This invention relates to the field of photonic crystal waveguides and systems using photonic crystal waveguides.
Waveguides play important roles in numerous industries. For example, optical waveguides are widely used in telecommunications networks, where fiber waveguides such as optical fibers are used to carry information between different locations as optical signals. Such waveguides substantially confine the optical signals to propagation along a preferred path or paths. Other applications of optical waveguides include imaging applications, such as in an endoscope, and in optical detection. Optical waveguides can also be used to guide laser radiation (e.g., high intensity laser radiation) from a source to a target in medical (e.g., eye surgery) and manufacturing (e.g., laser machining and forming) applications.
The most prevalent type of fiber waveguide is an optical fiber, which utilizes index guiding to confine an optical signal to a preferred path. Such fibers include a core region extending along a waveguide axis and a cladding region surrounding the core about the waveguide axis and having a refractive index less than that of the core region. Because of the index-contrast, optical rays propagating substantially along the waveguide axis in the higher-index core can undergo total internal reflection (TIR) from the core-cladding interface. As a result, the optical fiber guides one or more modes of electromagnetic (EM) radiation to propagate in the core along the waveguide axis. The number of such guided modes increases with core diameter. Notably, the index-guiding mechanism precludes the presence of any cladding modes lying below the lowest-frequency guided mode for a given wavevector parallel to the waveguide axis. Almost all index-guided optical fibers in use commercially are silica-based in which one or both of the core and cladding are doped with impurities to produce the index contrast and generate the core-cladding interface. For example, commonly used silica optical fibers have indices of about 1.45 and index contrasts ranging from about 0.2% to 3% for wavelengths in the range of 1.5 mm, depending on the application.

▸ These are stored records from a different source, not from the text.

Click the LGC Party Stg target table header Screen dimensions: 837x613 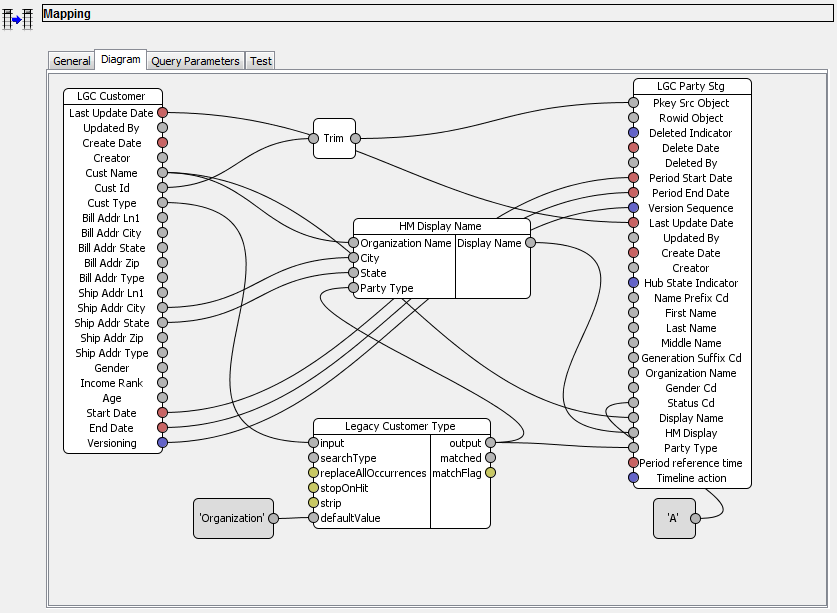pos(690,87)

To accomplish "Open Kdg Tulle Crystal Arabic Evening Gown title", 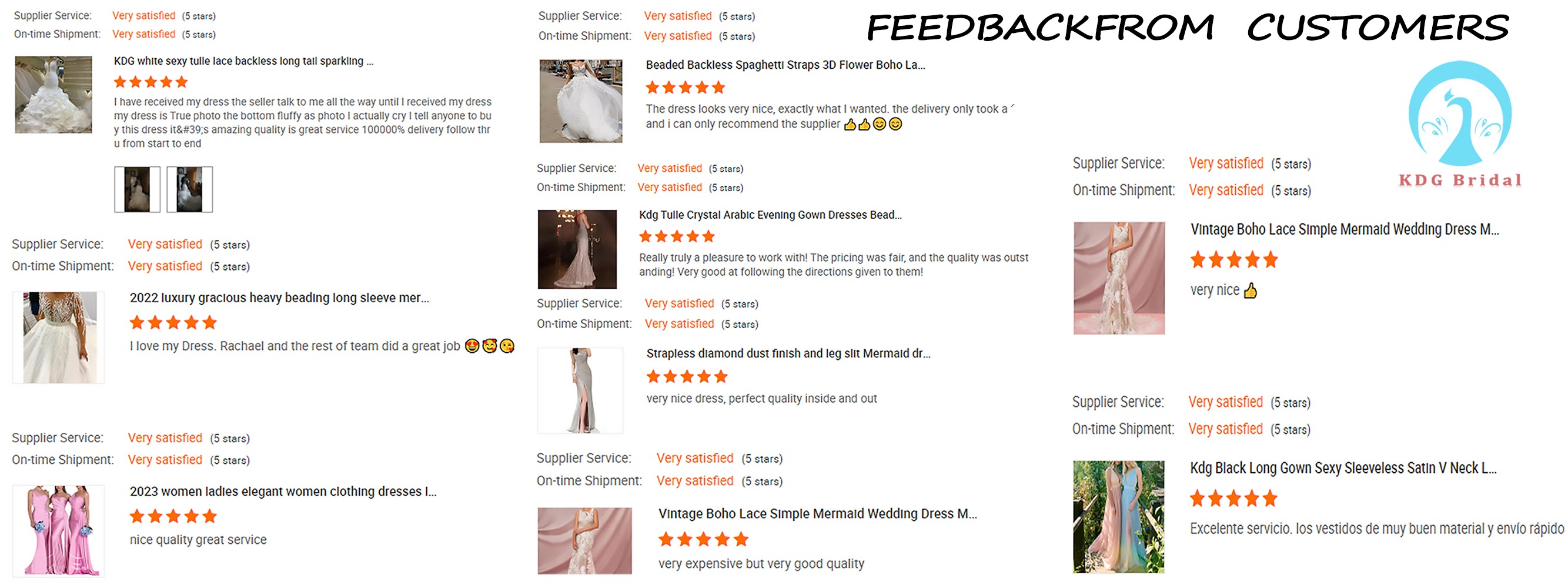I will coord(770,215).
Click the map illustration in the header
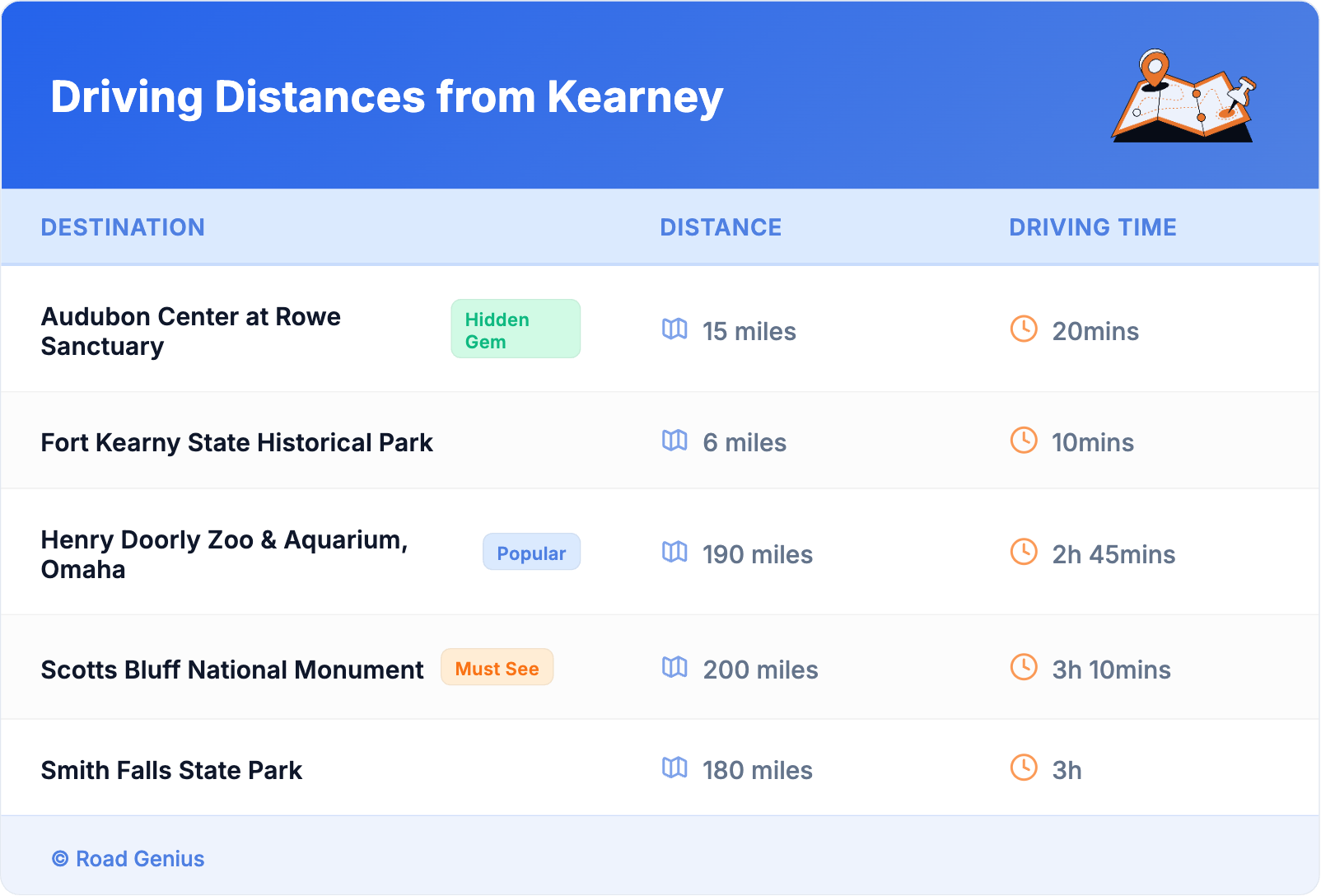 [x=1184, y=96]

Another type of waveguide fiber, one that is not based on TIR index-guiding, is a Bragg fiber, which includes multiple alternating dielectric layers surrounding a core about a waveguide axis. The multiple layers form a cylindrical mirror that confines light to the core over a range of frequencies. The alternating layers are analogous to the alternating layers of a planar dielectric stack reflector (which is also known as a Bragg mirror). The multiple layers form what is known as a photonic crystal, and the Bragg fiber is an example of a photonic crystal fiber. Photonic crystal structures are described generally in Photonic Crystals by John D. Joannopoulos et al. (Princeton University Press, Princeton N.J., 1995).

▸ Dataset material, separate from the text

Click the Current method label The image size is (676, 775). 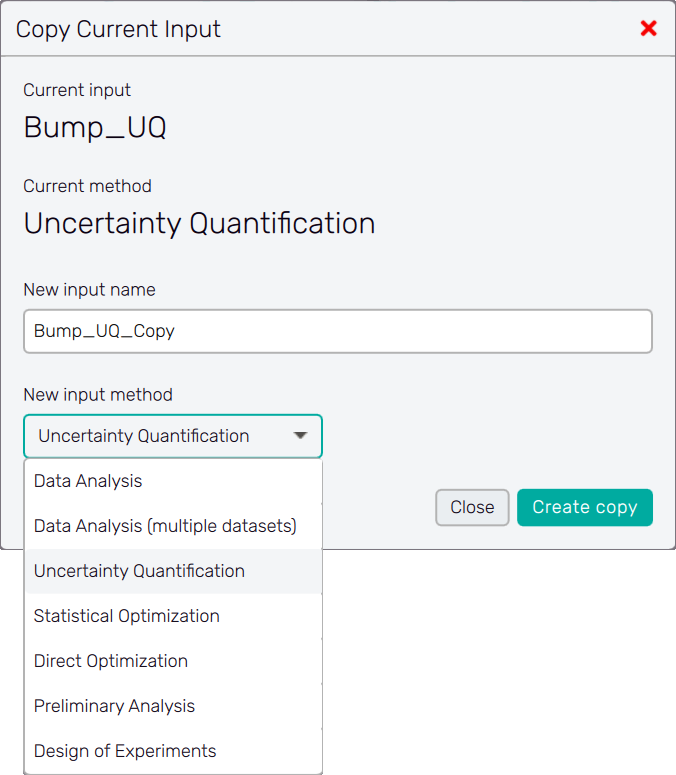click(88, 186)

Drawing a fiber from a preform is the most commonly used method for making fiber waveguides. A preform is a short rod (e.g., 10 to 20 inches long) having the precise form and composition of the desired fiber. The diameter of the preform, however, is much larger than the fiber diameter (e.g., 100's to 1000's of times larger). Typically, when drawing an optical fiber, the material composition of a preform includes a single glass having varying levels of one or more dopants provided in the preform core to increase the core's refractive index relative to the cladding refractive index. This ensures that the material forming the core and cladding are rheologically and chemically similar to be drawn, while still providing sufficient index contrast to support guided modes in the core. To form the fiber from the preform a furnace heats the preform to a temperature at which the glass viscosity is sufficiently low (e.g., less than 108 Poise) to draw fiber from the preform. Upon drawing, the preform necks down to a fiber that has the same cross-sectional composition and structure as the preform. The diameter of the fiber is determined by the specific rheological properties of the fiber and the rate at which it is drawn.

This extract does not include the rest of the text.